Cultural activities

Live reading Cadáver Exquisito, written by the festival participants

Live reading Cadáver Exquisito, written by the festival participants Romancero Books

The cultural agitator Andrés Bravo will read the Exquisite Corpse written by the participants of the festival

Exquisite Corpse is a play on words through which you create ways to get many more out of one image. The result is known as an exquisite corpse or exquisite cadavre in French. It is a technique used by the Surrealists in 1925, and is based on a board game called Consequences 1 in which players took turns writing on a sheet of paper, folding it to cover part of the writing, and then passing it to the next player for another collaboration.

It is played between a group of people who write or draw a composition in sequence. Each person can only see the end of what the previous player wrote. The name is derived from a phrase that arose when it was first played in French: "Le cadavre - exquis - boira - le vin - nouveau" (The exquisite corpse will drink the new wine). In short, things from an idea are combined by adding elements that may or may not belong to reality. Theorists and regulars of the game (at first, Robert Desnos, Paul Éluard, André Bretón and Tristan Tzara) argued that creation, especially poetic, should be anonymous and group, intuitive, spontaneous, playful and, as far as possible, automatic. In fact, many of these exercises were carried out under the influence of substances that induced states of semi-consciousness or during hypnotic experiences.
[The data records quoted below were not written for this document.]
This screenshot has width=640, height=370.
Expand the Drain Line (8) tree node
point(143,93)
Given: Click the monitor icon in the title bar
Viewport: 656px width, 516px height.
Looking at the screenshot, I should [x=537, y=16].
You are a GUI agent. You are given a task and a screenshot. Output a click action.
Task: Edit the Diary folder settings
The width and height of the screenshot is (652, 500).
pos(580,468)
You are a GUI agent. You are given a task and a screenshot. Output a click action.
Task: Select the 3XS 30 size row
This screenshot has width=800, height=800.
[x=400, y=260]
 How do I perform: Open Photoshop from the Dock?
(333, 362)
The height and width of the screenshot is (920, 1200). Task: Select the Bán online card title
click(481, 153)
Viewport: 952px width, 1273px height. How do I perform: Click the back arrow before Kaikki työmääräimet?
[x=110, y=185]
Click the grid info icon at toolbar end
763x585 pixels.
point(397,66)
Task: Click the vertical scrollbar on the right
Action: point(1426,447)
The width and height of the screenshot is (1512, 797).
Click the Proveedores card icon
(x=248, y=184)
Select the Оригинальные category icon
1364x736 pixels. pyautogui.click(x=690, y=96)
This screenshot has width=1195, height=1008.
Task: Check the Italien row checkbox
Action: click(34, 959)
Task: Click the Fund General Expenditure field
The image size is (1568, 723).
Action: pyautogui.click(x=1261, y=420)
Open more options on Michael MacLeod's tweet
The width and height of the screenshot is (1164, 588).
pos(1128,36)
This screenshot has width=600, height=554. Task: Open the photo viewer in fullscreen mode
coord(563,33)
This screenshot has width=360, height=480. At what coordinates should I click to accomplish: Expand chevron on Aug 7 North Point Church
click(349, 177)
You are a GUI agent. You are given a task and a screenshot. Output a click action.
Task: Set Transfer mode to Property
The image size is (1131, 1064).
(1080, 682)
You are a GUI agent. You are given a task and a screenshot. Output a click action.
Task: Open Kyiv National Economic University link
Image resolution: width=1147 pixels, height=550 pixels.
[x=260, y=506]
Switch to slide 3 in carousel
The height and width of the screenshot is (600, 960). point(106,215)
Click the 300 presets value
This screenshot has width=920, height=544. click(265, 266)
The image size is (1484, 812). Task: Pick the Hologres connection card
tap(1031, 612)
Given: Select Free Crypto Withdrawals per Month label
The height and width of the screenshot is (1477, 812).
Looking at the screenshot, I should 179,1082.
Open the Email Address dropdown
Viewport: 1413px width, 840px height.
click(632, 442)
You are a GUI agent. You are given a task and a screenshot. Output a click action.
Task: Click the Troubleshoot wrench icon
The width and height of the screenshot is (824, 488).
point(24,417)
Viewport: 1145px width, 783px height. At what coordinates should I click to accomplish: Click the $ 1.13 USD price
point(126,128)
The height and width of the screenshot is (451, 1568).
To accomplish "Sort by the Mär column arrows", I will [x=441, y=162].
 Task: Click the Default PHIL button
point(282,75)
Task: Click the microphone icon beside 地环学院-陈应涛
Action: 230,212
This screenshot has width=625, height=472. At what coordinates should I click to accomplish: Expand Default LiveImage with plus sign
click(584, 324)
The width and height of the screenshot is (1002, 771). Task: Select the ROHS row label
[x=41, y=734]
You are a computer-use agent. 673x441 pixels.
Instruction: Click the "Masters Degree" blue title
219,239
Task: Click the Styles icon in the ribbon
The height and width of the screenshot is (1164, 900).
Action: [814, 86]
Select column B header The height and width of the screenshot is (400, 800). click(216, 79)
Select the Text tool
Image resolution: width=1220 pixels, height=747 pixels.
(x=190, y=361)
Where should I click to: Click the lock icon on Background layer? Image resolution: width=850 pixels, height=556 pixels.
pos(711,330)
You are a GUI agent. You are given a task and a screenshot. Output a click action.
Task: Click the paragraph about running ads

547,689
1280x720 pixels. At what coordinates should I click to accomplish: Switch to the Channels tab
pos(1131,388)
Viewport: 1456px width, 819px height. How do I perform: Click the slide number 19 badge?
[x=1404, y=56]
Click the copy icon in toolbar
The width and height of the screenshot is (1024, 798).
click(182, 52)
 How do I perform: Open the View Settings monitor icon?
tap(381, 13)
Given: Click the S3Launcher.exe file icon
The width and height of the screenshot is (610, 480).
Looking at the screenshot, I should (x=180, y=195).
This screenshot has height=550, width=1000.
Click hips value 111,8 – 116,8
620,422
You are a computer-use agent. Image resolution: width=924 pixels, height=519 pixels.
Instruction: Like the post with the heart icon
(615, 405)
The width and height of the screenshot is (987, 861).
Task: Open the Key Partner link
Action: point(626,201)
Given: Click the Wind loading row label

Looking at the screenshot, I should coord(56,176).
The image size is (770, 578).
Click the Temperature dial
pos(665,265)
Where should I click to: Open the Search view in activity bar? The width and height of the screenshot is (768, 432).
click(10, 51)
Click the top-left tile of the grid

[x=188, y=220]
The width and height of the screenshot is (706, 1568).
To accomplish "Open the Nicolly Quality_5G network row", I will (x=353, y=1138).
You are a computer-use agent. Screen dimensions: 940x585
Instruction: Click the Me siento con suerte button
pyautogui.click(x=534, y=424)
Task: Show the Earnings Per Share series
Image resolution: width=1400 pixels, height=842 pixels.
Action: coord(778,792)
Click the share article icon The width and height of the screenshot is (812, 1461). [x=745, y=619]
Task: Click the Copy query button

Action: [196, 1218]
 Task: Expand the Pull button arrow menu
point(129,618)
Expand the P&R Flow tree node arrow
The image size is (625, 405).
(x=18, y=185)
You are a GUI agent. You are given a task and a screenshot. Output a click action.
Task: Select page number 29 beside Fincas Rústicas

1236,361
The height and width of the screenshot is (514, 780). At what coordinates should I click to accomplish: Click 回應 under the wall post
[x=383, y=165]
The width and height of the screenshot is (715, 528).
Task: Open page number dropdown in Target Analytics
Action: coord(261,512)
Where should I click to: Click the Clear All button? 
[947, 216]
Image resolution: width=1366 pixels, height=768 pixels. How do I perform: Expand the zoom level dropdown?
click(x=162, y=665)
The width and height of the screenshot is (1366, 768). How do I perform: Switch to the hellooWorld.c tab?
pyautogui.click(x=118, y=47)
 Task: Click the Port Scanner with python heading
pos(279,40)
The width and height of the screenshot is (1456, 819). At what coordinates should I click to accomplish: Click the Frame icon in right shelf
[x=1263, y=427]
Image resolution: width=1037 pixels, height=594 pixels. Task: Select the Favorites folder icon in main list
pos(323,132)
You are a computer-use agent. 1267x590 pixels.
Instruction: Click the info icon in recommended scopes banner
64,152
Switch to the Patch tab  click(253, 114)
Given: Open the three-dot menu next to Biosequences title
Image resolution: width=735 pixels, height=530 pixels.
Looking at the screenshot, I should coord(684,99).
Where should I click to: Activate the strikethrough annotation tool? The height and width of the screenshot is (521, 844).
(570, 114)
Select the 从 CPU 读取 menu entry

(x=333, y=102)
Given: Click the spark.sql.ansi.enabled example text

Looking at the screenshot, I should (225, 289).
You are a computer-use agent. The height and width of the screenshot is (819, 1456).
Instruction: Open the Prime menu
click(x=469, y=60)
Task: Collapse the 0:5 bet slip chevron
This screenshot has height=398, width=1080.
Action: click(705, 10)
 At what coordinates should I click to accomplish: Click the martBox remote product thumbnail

Pablo Neruda and Federico García Lorca called them poems alimón; Nicanor Parra and Vicente Huidobro, bearded vulture. Together with Enrique Lihn and Alejandro Jodorowsky, they made an exhibition called El quebrantahuesos. Nicolas Calas - a Greco-American avant-garde - argued that an exquisite corpse has the power to reveal the unconscious reality of the group that created it, specifically the non-verbalized aspects of the anguish and desire of its members, in relation to the dynamics of affective positioning within it. Max Ernst observed that the game functions as a 'barometer' of intellectual contagions within a circle of creators.